## EXERCISE DETAILS
Word for word, restate the lines from the start of the data down to the line with "marts 2025 (31, 2049)", both included.

## EXCERPTED RECORDS
<<<<
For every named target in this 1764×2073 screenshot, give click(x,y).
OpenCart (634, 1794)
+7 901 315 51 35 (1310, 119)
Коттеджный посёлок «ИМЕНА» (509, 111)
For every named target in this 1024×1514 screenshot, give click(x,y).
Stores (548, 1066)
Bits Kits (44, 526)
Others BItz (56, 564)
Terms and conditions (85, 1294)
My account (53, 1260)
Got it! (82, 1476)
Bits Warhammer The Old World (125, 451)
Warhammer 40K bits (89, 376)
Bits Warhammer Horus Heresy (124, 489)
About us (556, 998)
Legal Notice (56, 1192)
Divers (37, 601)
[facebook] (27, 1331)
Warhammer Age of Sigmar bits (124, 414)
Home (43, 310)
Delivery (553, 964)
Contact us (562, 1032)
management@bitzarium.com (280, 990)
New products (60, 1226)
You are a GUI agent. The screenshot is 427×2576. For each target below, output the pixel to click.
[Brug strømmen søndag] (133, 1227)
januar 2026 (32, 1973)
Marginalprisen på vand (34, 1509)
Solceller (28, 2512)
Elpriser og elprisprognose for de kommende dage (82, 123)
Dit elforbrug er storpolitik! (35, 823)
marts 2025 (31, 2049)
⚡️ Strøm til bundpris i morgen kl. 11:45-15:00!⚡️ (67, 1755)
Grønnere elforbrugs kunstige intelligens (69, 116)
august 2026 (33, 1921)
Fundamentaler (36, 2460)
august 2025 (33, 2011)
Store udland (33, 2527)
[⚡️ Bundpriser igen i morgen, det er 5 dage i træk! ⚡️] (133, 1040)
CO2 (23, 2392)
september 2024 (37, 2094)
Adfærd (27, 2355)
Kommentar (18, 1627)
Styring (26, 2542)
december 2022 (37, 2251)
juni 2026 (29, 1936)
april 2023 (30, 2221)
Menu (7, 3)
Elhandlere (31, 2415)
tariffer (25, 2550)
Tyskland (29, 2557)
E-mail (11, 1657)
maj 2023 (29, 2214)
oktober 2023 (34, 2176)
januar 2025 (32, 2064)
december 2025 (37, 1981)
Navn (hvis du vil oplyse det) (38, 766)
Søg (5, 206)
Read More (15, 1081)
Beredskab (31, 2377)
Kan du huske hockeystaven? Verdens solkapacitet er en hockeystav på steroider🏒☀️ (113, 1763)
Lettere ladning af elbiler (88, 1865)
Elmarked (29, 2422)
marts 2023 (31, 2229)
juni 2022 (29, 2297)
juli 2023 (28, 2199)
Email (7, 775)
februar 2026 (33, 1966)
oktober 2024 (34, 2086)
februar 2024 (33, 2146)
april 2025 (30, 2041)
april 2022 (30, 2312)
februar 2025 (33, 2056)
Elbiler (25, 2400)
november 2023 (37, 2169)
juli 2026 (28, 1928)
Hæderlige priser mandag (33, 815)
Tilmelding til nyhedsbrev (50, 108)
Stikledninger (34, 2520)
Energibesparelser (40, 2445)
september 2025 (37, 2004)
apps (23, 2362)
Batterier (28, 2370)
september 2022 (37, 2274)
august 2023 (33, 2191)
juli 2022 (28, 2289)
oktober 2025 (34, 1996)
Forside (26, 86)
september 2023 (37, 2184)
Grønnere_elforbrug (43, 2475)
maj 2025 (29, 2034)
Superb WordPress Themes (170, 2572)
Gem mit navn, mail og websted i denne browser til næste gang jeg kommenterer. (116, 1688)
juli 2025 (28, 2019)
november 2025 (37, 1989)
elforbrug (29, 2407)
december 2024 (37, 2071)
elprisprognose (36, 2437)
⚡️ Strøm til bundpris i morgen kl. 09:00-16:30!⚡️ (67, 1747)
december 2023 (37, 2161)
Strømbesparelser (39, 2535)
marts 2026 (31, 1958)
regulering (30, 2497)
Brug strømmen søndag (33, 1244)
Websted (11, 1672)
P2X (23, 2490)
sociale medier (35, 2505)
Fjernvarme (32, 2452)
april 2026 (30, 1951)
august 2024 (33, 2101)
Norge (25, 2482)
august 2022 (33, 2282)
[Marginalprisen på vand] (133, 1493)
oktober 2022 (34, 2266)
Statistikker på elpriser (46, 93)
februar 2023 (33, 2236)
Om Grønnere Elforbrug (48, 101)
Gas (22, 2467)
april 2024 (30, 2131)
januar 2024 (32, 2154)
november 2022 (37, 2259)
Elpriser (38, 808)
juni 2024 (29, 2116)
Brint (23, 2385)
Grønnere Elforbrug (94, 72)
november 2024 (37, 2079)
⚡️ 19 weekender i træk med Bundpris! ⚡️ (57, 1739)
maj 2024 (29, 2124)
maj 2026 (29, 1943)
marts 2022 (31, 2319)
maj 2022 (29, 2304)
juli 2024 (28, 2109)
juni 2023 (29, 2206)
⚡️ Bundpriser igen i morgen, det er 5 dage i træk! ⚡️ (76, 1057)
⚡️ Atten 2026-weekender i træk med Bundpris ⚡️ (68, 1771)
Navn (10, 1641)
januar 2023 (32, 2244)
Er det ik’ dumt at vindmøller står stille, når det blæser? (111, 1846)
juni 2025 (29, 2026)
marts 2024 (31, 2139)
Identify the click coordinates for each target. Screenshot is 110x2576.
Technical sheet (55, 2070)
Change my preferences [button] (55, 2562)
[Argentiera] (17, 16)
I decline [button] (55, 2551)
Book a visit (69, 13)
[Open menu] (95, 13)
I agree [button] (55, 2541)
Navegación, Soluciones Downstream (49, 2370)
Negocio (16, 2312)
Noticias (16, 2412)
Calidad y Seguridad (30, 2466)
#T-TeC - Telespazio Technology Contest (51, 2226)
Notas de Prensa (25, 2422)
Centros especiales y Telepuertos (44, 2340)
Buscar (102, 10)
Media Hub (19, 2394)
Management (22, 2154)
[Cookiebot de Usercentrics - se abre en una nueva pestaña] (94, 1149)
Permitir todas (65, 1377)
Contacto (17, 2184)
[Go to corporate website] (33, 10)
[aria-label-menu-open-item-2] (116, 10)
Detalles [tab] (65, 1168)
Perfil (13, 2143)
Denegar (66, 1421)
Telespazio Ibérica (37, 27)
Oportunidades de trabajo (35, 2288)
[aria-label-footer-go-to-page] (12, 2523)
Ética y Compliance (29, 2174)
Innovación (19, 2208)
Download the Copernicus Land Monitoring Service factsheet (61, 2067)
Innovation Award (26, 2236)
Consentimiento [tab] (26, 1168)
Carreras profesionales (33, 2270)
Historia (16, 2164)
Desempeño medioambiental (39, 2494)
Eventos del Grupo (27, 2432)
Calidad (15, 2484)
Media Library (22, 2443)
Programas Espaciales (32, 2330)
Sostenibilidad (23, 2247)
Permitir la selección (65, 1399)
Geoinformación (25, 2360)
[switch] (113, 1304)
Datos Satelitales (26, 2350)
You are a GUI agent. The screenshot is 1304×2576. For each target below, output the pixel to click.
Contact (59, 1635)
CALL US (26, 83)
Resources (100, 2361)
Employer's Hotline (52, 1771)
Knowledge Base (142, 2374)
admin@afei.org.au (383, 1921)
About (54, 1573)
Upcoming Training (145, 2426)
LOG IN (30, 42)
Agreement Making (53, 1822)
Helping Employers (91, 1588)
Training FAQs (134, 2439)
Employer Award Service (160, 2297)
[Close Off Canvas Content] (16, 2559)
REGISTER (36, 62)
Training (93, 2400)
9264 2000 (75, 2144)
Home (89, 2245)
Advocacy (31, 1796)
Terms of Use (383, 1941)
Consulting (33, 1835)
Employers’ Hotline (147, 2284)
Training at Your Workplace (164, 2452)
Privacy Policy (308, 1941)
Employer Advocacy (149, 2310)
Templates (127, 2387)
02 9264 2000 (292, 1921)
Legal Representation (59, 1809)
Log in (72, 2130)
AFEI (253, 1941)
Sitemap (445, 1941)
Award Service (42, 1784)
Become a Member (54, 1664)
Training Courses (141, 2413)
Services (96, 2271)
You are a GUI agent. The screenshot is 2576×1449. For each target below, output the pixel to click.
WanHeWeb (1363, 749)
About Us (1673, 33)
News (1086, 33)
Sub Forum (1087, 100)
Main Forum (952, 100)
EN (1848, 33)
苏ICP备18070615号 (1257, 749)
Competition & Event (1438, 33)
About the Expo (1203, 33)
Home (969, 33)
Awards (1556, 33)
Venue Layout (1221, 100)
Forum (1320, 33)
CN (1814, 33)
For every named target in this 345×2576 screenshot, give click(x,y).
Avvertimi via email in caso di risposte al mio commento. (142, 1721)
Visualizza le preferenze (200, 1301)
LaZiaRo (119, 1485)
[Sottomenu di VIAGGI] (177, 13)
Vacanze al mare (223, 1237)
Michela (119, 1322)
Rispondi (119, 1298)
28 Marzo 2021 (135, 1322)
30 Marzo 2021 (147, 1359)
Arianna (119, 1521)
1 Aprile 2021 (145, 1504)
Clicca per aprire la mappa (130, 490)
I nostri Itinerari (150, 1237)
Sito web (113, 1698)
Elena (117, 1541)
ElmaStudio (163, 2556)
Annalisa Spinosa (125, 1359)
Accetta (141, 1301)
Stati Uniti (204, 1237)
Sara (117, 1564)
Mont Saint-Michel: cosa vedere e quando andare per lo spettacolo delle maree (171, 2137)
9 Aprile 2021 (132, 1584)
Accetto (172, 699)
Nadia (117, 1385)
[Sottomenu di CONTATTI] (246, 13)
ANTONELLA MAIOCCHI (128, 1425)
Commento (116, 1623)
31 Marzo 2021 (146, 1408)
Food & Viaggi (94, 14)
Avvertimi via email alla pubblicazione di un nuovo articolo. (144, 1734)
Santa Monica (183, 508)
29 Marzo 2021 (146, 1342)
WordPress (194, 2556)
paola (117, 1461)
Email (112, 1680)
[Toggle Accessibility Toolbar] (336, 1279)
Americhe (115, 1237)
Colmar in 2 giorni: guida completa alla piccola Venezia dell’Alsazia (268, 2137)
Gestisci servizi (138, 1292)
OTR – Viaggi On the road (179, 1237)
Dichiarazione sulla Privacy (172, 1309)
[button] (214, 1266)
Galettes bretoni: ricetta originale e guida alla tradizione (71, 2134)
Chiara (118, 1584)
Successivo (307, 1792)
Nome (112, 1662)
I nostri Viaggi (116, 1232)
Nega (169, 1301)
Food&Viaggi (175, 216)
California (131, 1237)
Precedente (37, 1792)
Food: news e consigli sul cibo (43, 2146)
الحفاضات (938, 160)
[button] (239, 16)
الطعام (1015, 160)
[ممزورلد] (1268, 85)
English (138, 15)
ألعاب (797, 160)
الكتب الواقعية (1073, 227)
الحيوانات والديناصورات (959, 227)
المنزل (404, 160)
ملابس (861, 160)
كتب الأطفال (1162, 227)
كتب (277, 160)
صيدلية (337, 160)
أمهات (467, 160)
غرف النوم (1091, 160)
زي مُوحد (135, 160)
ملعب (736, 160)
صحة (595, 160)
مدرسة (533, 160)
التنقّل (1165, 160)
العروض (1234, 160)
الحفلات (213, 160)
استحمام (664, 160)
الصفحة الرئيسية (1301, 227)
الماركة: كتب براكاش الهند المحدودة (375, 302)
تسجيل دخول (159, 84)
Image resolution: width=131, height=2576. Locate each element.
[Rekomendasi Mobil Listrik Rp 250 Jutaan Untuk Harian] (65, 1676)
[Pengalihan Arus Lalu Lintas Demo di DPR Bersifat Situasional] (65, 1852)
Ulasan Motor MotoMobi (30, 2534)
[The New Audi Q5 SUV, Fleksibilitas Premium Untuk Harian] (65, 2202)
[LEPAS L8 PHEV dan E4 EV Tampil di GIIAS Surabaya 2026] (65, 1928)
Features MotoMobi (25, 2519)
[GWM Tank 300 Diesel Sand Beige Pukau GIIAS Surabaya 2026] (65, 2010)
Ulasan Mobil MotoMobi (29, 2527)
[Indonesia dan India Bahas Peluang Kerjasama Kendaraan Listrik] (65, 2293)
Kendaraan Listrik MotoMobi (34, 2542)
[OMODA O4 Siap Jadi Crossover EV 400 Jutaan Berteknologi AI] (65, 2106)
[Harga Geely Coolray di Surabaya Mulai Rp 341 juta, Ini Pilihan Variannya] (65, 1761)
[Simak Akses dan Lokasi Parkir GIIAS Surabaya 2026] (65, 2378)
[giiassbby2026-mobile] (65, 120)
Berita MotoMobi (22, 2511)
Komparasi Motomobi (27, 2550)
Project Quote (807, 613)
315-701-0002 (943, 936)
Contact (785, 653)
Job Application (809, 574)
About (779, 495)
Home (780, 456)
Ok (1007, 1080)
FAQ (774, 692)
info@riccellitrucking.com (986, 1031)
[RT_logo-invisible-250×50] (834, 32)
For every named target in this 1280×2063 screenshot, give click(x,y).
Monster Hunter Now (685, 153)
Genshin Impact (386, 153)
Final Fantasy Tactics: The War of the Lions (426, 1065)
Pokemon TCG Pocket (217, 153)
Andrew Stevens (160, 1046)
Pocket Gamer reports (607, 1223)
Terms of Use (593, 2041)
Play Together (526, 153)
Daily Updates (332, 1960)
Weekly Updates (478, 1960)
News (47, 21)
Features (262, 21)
>>>>
## EXERCISE RESPONSE
For every named target in this 1764×2073 screenshot, give click(x,y).
OpenCart (634, 1794)
+7 901 315 51 35 (1310, 119)
Коттеджный посёлок «ИМЕНА» (509, 111)
For every named target in this 1024×1514 screenshot, give click(x,y).
Stores (548, 1066)
Bits Kits (44, 526)
Others BItz (56, 564)
Terms and conditions (85, 1294)
My account (53, 1260)
Got it! (82, 1476)
Bits Warhammer The Old World (125, 451)
Warhammer 40K bits (89, 376)
Bits Warhammer Horus Heresy (124, 489)
About us (556, 998)
Legal Notice (56, 1192)
Divers (37, 601)
[facebook] (27, 1331)
Warhammer Age of Sigmar bits (124, 414)
Home (43, 310)
Delivery (553, 964)
Contact us (562, 1032)
management@bitzarium.com (280, 990)
New products (60, 1226)
You are a GUI agent. The screenshot is 427×2576. For each target below, output the pixel to click.
[Brug strømmen søndag] (133, 1227)
januar 2026 (32, 1973)
Marginalprisen på vand (34, 1509)
Solceller (28, 2512)
Elpriser og elprisprognose for de kommende dage (82, 123)
Dit elforbrug er storpolitik! (35, 823)
marts 2025 (31, 2049)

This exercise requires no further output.